### Given task
Reproduce the lines below verbatim, with no changes of any kind.

— START The input —

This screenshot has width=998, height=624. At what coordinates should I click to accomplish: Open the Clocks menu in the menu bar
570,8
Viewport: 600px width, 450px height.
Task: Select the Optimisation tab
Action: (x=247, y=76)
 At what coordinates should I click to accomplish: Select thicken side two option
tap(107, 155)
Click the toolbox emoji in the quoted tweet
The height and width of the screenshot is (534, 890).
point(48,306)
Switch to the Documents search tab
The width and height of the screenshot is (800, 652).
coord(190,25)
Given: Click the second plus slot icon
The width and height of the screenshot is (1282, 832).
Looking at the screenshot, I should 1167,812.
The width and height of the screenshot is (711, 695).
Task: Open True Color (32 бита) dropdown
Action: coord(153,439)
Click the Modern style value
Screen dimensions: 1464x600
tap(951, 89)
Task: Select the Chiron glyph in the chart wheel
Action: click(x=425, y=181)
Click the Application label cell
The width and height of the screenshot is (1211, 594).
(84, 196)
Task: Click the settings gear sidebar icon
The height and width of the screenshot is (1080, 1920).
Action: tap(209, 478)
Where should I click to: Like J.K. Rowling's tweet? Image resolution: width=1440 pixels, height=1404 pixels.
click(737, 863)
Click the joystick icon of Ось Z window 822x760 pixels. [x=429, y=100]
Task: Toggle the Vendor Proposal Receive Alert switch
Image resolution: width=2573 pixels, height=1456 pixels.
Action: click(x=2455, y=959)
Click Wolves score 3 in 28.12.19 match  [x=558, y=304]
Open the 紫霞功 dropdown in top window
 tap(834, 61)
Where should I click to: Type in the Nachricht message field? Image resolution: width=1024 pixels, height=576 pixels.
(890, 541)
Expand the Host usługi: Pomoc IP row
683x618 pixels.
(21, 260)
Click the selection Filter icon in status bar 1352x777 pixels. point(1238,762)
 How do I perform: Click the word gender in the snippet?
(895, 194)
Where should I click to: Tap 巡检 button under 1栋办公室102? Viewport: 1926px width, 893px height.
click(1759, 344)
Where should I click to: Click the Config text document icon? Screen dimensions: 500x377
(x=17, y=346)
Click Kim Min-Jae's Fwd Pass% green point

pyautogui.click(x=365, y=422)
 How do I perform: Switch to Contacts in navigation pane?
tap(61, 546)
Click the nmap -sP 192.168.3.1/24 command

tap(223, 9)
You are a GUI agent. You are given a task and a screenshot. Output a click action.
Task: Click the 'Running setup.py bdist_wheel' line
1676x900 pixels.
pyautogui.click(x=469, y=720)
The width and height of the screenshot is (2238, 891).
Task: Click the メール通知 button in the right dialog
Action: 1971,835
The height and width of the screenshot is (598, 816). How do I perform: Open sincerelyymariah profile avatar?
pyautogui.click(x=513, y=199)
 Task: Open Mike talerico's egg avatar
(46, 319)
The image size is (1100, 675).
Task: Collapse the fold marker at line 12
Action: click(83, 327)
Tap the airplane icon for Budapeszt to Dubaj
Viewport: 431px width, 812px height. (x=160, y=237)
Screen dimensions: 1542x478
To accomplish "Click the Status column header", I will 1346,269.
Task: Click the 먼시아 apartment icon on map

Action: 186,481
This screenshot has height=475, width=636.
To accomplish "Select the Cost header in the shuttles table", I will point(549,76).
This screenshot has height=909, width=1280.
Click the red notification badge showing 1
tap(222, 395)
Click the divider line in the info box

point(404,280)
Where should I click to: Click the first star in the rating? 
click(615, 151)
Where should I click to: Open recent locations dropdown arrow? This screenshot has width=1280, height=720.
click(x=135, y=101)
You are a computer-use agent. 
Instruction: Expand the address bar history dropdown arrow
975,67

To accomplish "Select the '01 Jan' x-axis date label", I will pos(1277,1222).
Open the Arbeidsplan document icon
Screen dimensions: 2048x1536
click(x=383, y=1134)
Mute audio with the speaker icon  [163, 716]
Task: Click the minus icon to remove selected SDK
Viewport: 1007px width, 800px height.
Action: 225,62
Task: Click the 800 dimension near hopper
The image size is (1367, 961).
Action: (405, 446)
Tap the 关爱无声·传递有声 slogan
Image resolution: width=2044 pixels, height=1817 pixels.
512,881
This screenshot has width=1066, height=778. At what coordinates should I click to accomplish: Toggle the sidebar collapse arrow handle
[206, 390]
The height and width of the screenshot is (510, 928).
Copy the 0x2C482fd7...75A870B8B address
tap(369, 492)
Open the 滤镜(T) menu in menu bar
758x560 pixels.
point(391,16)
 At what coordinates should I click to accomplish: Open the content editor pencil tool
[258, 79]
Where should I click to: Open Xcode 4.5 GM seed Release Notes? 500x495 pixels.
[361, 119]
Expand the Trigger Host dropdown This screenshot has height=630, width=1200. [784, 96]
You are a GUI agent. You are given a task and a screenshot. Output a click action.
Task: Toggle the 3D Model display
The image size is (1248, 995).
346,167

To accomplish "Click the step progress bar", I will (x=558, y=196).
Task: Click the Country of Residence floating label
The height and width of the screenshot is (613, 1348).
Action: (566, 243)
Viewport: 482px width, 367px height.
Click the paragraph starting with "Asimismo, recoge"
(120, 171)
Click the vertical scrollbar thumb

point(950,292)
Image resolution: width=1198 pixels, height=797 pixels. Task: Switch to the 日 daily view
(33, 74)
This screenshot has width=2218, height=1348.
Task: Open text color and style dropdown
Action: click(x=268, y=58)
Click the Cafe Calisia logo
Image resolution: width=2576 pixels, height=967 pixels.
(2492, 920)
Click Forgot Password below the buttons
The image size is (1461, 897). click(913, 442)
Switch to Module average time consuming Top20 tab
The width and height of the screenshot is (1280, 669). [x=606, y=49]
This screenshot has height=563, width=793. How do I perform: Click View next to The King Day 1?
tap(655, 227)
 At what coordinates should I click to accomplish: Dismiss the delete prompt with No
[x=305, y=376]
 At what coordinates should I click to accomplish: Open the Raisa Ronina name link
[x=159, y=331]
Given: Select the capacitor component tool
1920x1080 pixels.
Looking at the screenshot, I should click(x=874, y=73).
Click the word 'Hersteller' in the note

— END The input —

### Result
This screenshot has width=998, height=624. At what coordinates should I click to accomplish: Open the Clocks menu in the menu bar
570,8
Viewport: 600px width, 450px height.
Task: Select the Optimisation tab
Action: (x=247, y=76)
 At what coordinates should I click to accomplish: Select thicken side two option
tap(107, 155)
Click the toolbox emoji in the quoted tweet
The height and width of the screenshot is (534, 890).
point(48,306)
Switch to the Documents search tab
The width and height of the screenshot is (800, 652).
coord(190,25)
Given: Click the second plus slot icon
The width and height of the screenshot is (1282, 832).
Looking at the screenshot, I should 1167,812.
The width and height of the screenshot is (711, 695).
Task: Open True Color (32 бита) dropdown
Action: coord(153,439)
Click the Modern style value
Screen dimensions: 1464x600
tap(951, 89)
Task: Select the Chiron glyph in the chart wheel
Action: click(x=425, y=181)
Click the Application label cell
The width and height of the screenshot is (1211, 594).
(84, 196)
Task: Click the settings gear sidebar icon
The height and width of the screenshot is (1080, 1920).
Action: tap(209, 478)
Where should I click to: Like J.K. Rowling's tweet? Image resolution: width=1440 pixels, height=1404 pixels.
click(737, 863)
Click the joystick icon of Ось Z window 822x760 pixels. [x=429, y=100]
Task: Toggle the Vendor Proposal Receive Alert switch
Image resolution: width=2573 pixels, height=1456 pixels.
Action: click(x=2455, y=959)
Click Wolves score 3 in 28.12.19 match  [x=558, y=304]
Open the 紫霞功 dropdown in top window
 tap(834, 61)
Where should I click to: Type in the Nachricht message field? Image resolution: width=1024 pixels, height=576 pixels.
(890, 541)
Expand the Host usługi: Pomoc IP row
683x618 pixels.
(21, 260)
Click the selection Filter icon in status bar 1352x777 pixels. point(1238,762)
 How do I perform: Click the word gender in the snippet?
(895, 194)
Where should I click to: Tap 巡检 button under 1栋办公室102? Viewport: 1926px width, 893px height.
click(1759, 344)
Where should I click to: Click the Config text document icon? Screen dimensions: 500x377
(x=17, y=346)
Click Kim Min-Jae's Fwd Pass% green point

pyautogui.click(x=365, y=422)
 How do I perform: Switch to Contacts in navigation pane?
tap(61, 546)
Click the nmap -sP 192.168.3.1/24 command

tap(223, 9)
You are a GUI agent. You are given a task and a screenshot. Output a click action.
Task: Click the 'Running setup.py bdist_wheel' line
1676x900 pixels.
pyautogui.click(x=469, y=720)
The width and height of the screenshot is (2238, 891).
Task: Click the メール通知 button in the right dialog
Action: 1971,835
The height and width of the screenshot is (598, 816). How do I perform: Open sincerelyymariah profile avatar?
pyautogui.click(x=513, y=199)
 Task: Open Mike talerico's egg avatar
(46, 319)
The image size is (1100, 675).
Task: Collapse the fold marker at line 12
Action: click(83, 327)
Tap the airplane icon for Budapeszt to Dubaj
Viewport: 431px width, 812px height. (x=160, y=237)
Screen dimensions: 1542x478
To accomplish "Click the Status column header", I will 1346,269.
Task: Click the 먼시아 apartment icon on map

Action: 186,481
This screenshot has height=475, width=636.
To accomplish "Select the Cost header in the shuttles table", I will point(549,76).
This screenshot has height=909, width=1280.
Click the red notification badge showing 1
tap(222, 395)
Click the divider line in the info box

point(404,280)
Where should I click to: Click the first star in the rating? 
click(615, 151)
Where should I click to: Open recent locations dropdown arrow? This screenshot has width=1280, height=720.
click(x=135, y=101)
You are a computer-use agent. 
Instruction: Expand the address bar history dropdown arrow
975,67

To accomplish "Select the '01 Jan' x-axis date label", I will pos(1277,1222).
Open the Arbeidsplan document icon
Screen dimensions: 2048x1536
click(x=383, y=1134)
Mute audio with the speaker icon  [163, 716]
Task: Click the minus icon to remove selected SDK
Viewport: 1007px width, 800px height.
Action: 225,62
Task: Click the 800 dimension near hopper
The image size is (1367, 961).
Action: (405, 446)
Tap the 关爱无声·传递有声 slogan
Image resolution: width=2044 pixels, height=1817 pixels.
512,881
This screenshot has width=1066, height=778. At what coordinates should I click to accomplish: Toggle the sidebar collapse arrow handle
[206, 390]
The height and width of the screenshot is (510, 928).
Copy the 0x2C482fd7...75A870B8B address
tap(369, 492)
Open the 滤镜(T) menu in menu bar
758x560 pixels.
point(391,16)
 At what coordinates should I click to accomplish: Open the content editor pencil tool
[258, 79]
Where should I click to: Open Xcode 4.5 GM seed Release Notes? 500x495 pixels.
[361, 119]
Expand the Trigger Host dropdown This screenshot has height=630, width=1200. [784, 96]
You are a GUI agent. You are given a task and a screenshot. Output a click action.
Task: Toggle the 3D Model display
The image size is (1248, 995).
346,167

To accomplish "Click the step progress bar", I will (x=558, y=196).
Task: Click the Country of Residence floating label
The height and width of the screenshot is (613, 1348).
Action: (566, 243)
Viewport: 482px width, 367px height.
Click the paragraph starting with "Asimismo, recoge"
(120, 171)
Click the vertical scrollbar thumb

point(950,292)
Image resolution: width=1198 pixels, height=797 pixels. Task: Switch to the 日 daily view
(33, 74)
This screenshot has width=2218, height=1348.
Task: Open text color and style dropdown
Action: click(x=268, y=58)
Click the Cafe Calisia logo
Image resolution: width=2576 pixels, height=967 pixels.
(2492, 920)
Click Forgot Password below the buttons
The image size is (1461, 897). click(913, 442)
Switch to Module average time consuming Top20 tab
The width and height of the screenshot is (1280, 669). [x=606, y=49]
This screenshot has height=563, width=793. How do I perform: Click View next to The King Day 1?
tap(655, 227)
 At what coordinates should I click to accomplish: Dismiss the delete prompt with No
[x=305, y=376]
 At what coordinates should I click to accomplish: Open the Raisa Ronina name link
[x=159, y=331]
Given: Select the capacitor component tool
1920x1080 pixels.
Looking at the screenshot, I should click(x=874, y=73).
Click the word 'Hersteller' in the note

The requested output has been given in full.